Quality of life would be increased if we tinkered with DNA in this way. I’m reminded of the writer Patricia Highsmith, writer of the Ripley novels. She was a lesbian who didn’t want to be one and took the “cures” of the time. (If she was born later she might not have wanted to. This was in the 50s. But some people might want a “cure,” if I can call it that. Some parents might take choose gene editing to make their child’s life easier.)

Julian Bashir wasn’t happy his parents altered him. He argued they didn’t give him the chance to see what he might contribute. (That said, unaltered I doubt he would have got into Starfleet Academy. Never mind graduating second in his class.)

Discovery instead gives us token characters who lack depth. There’s no point to them, except to allow the production to pat themselves on the back. “How wonderful are we!” They’re trotted out, everyone does a quick daisy chain, and then it’s back to your cages till we need you again. Like The Gimp in Pulp Fiction.

Star Trek nowadays might just be “on the wrong side of history.” No one can make that judgement yet. But they’re not the progressives anymore. Discovery comes across as a show from a Mirror Universe to our own where the Original Series did episodes that were pro-segregation or something.

I wonder if Star Trek has had its day. As much as I love it, that might be the case.
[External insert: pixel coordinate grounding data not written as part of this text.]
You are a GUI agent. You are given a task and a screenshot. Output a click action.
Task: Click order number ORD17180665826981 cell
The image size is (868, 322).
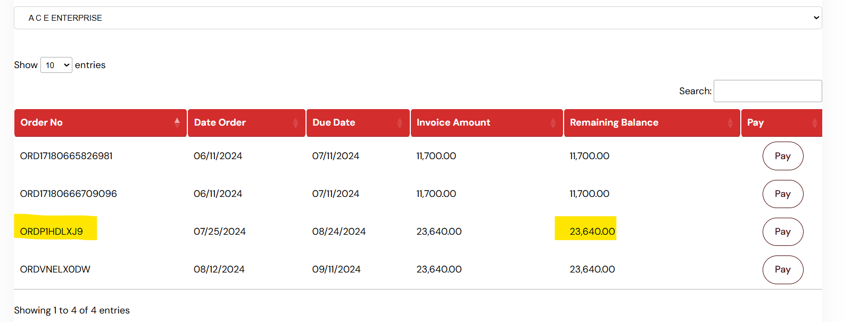(x=67, y=156)
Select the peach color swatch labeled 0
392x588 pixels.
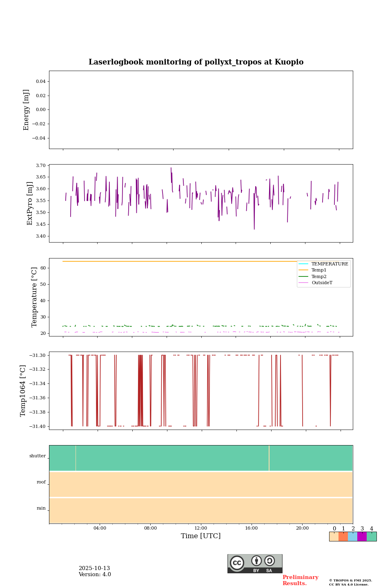pyautogui.click(x=334, y=537)
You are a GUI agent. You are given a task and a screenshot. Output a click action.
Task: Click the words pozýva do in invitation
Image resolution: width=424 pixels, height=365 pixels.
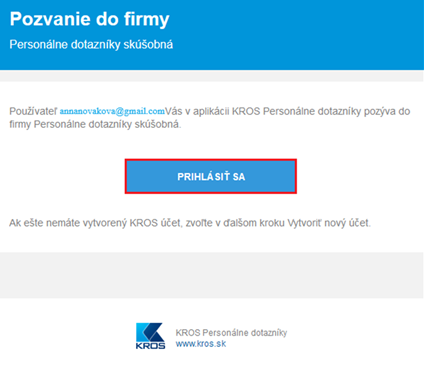pos(387,111)
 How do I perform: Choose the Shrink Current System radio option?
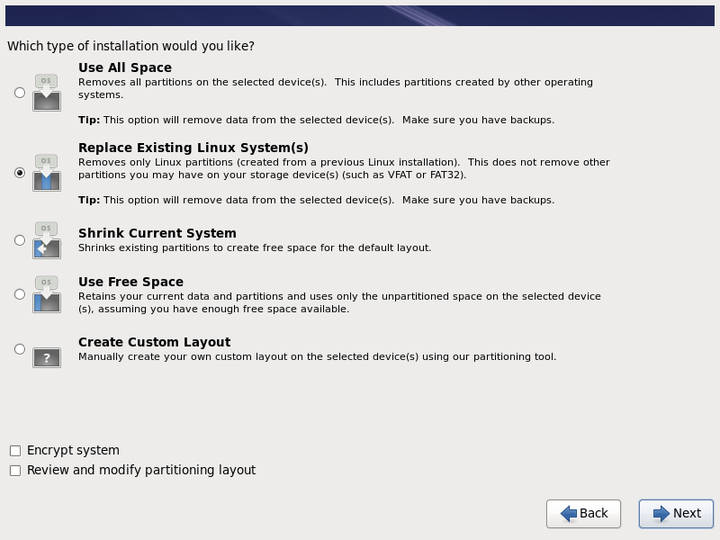(19, 240)
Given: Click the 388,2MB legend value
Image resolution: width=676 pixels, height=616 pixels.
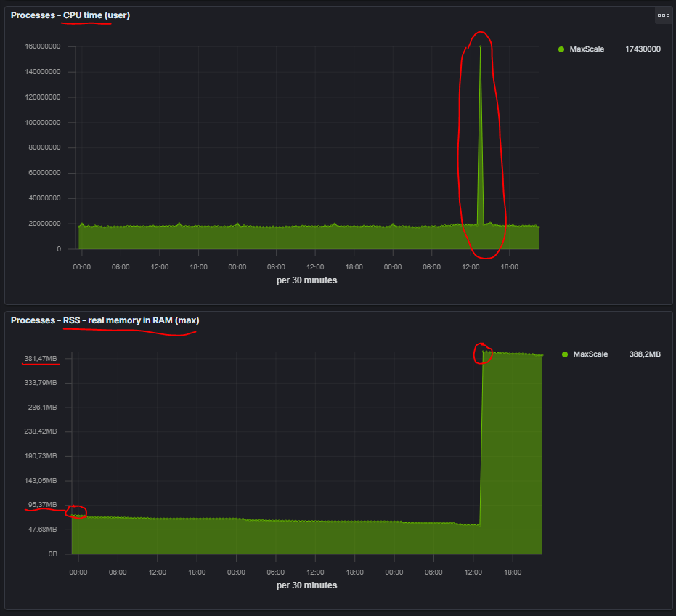Looking at the screenshot, I should pyautogui.click(x=645, y=354).
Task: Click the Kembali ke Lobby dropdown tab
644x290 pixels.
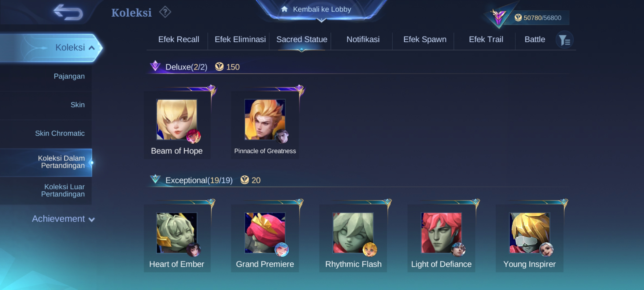Action: coord(321,10)
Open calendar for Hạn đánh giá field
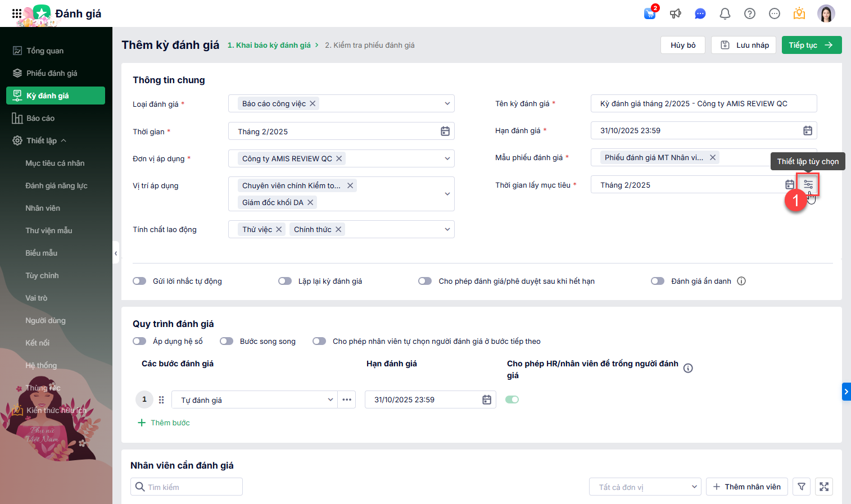Screen dimensions: 851x504 click(807, 131)
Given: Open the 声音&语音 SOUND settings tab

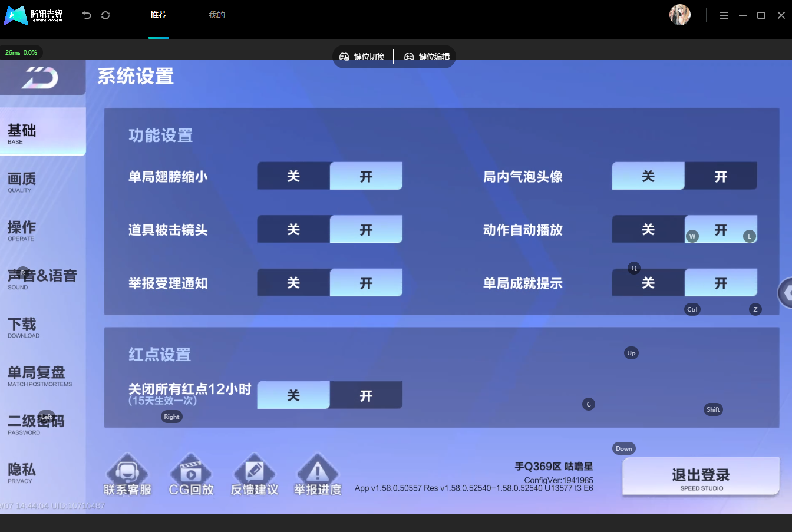Looking at the screenshot, I should (42, 279).
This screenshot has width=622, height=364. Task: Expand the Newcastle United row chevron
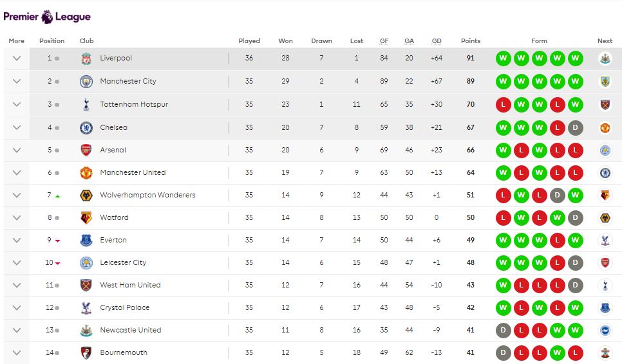(x=17, y=330)
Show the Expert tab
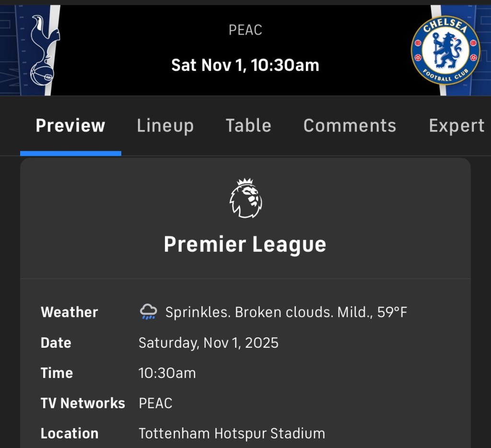 click(456, 126)
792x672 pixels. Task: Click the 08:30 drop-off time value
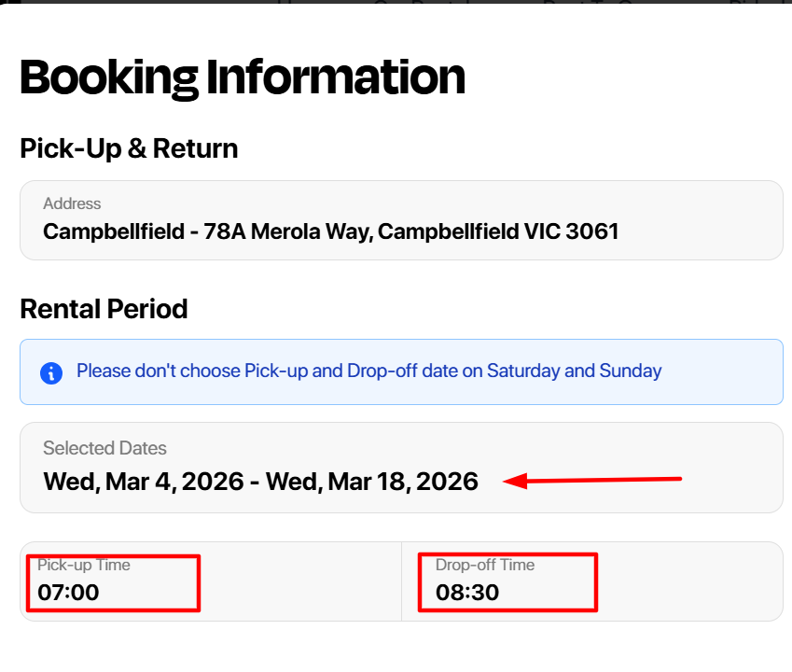click(x=467, y=593)
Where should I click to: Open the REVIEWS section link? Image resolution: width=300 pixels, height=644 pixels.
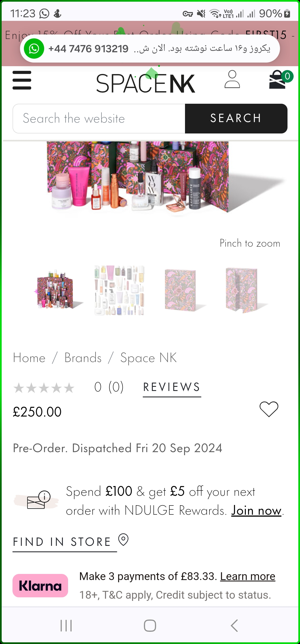point(172,387)
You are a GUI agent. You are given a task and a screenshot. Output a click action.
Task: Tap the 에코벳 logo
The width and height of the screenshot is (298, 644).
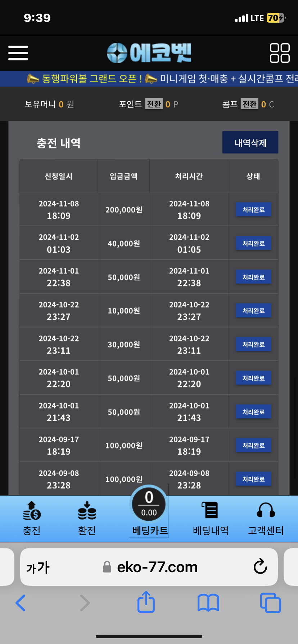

It might be the job now of other sci-fi properties to deal with this stuff. I know you love all the accumulated Trek history, Rob. I do too. But maybe it’s resulted in something inflexible or stagnant. Or maybe they’re constrained by that history because they keep going to the past for some reason. I’d hate to see Star Trek die, but it might have to. Or even if it doesn’t have to it might anyway through mismanagement. Maybe The Orville?

Star Trek feels like a sports team that hasn’t won in 50 years, but their delusional fanbase still believes.

Maybe they should try a new Star Trek set in the future, after TNG and DS9 and Voyager. I’m not sure if it’s even required for the showrunners and writers to be fans, since many in the past weren’t fans. But they should at least understand what makes Star Trek work. Focus on the morality. Those were always the best episodes.

It’s a huge cliché, but Star Trek really was best when it gave us something to think about rather than telling us what to think. Thinking is hard, Rob. ‘Nuff said.